While shopping alone in the nearby supermarket, my hubby came upon a woman from the Philippines who offered him a sample of some drink product. Then she asked him, “are you Chinese, sir?” — to which my husband replied that he is actually Japanese, not Chinese nor Korean as most people in Dubai would assume whenever we go out. (We get lots of nihao’s from people at the restaurant.)
What happened next was, the woman started to talk in Japanese! Hubby was thrilled and probably happy about it, he called me on the phone. Where there are countless number of Filipinos everywhere in Dubai, there is no single soul that can speak his language — I could totally relate to his feelings.
The other girl on the line talked to me: “Ate…blah blah…blah”
How can they always assume that I am older than them? Ate is a Filipino term meaning older sister, or a word used to refer to some female older than yourself. Don’t get me wrong, I have no issues about my age but still…
Anyway, as with most of the conversations I had with Filipinos when I was in Japan, they start telling me their life story in a span of any short-minute chat. She started telling me her woes, charged to my hubby’s telephone! She even forgot to ask my name first. She said she has a baby…”Ate, naanakan po ako ng Hapon…” I have a baby with a Japanese father….(This is a more decent translation to the statement she just blurted out.) The rest of the conversation she continues that the Japanese who fathered her baby went missing after she went back to the Philippines to deliver. Went missing! This is probably a suited definition for men sent to war. They go missing, gone, poof, nothing. The Japanese guy simply ran away from his responsibility.
When she sensed that it was only her doing all the talking while I just stuck my phone in my ear (while biting my lips), she said, “ok I will give the phone to your hubby now. Pass by the supermarket tomorrow, I’d like to see you!”

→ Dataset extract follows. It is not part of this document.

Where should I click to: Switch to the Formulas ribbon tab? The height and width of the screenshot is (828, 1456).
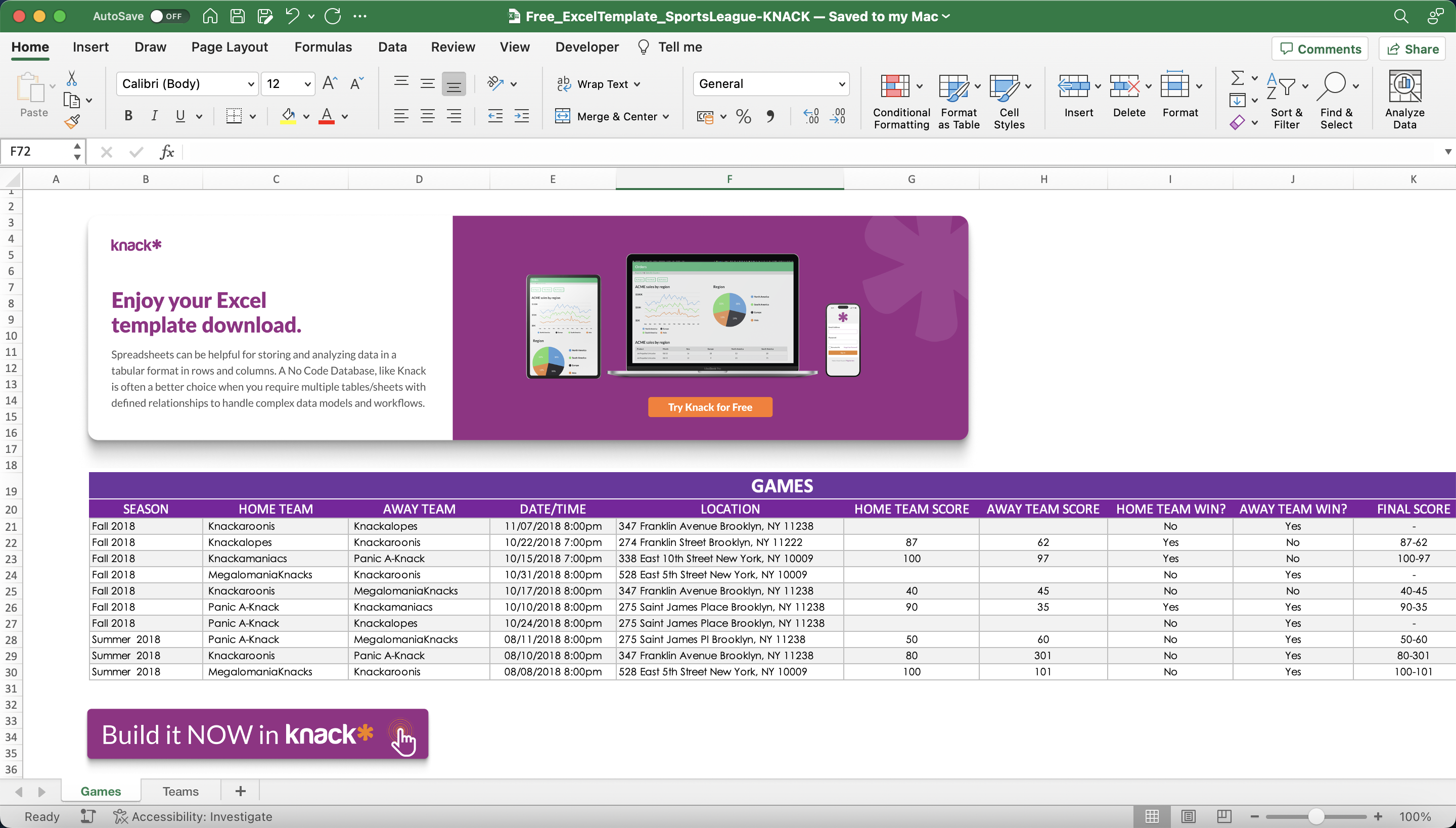(323, 47)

So, yesterday as much as I didn’t want to go to the supermarket, I had to buy some necessities for my daughter so off I went. I met her. She was just 28 years old. Yes, it was rightful she called me Ate because I am two years older than her. Two years! just two years but her face was battle-ridden than mine. We had a talk. She asked me where I worked and if she can apply. Typical conversation. Told her I can’t promise anything, I am new to the company
and I am not the HR manager!
Then we’re back to her
distraught love life. In between giving product samples and sobbing, she told me once again about how she fell in love and got duped. “Wala akong magawa, nainlab ako e…” I have nothing to do, I fell in love.
Have nothing to do about the love you claim? As if life is some kind of game board you play with dice. Roll the dice in and you step 5 paces and land in a space that says MEET GUY. FALL IN LOVE. GET PREGNANT. No, life is not supposed to be like that! Whatever we do is a product of the decisions we make.
The Japanese guy she was dating was a man in her 50’s frequenting the pub she was working in Japan. The man who promised to follow her to the Philippines. The man who is not supposed to make such promises because he is MARRIED!
How she trusted a man, married at that who frequents pubs and cabarets is so beyond me. How she can believe him when he says he will leave his wife for her! How can she fall in love with a man who is committed and sleeps with another woman.
I despise the man that sperminated her, but hey, it takes two to tango. Please don’t tell me you can’t do anything about it because you fell in love.
P.S. — upon her insistence, she got my phone number…and she called me at 11:38 p.m. when everybody in my house is asleep. I should have known. Some people just call when they like regardless of the time and situation.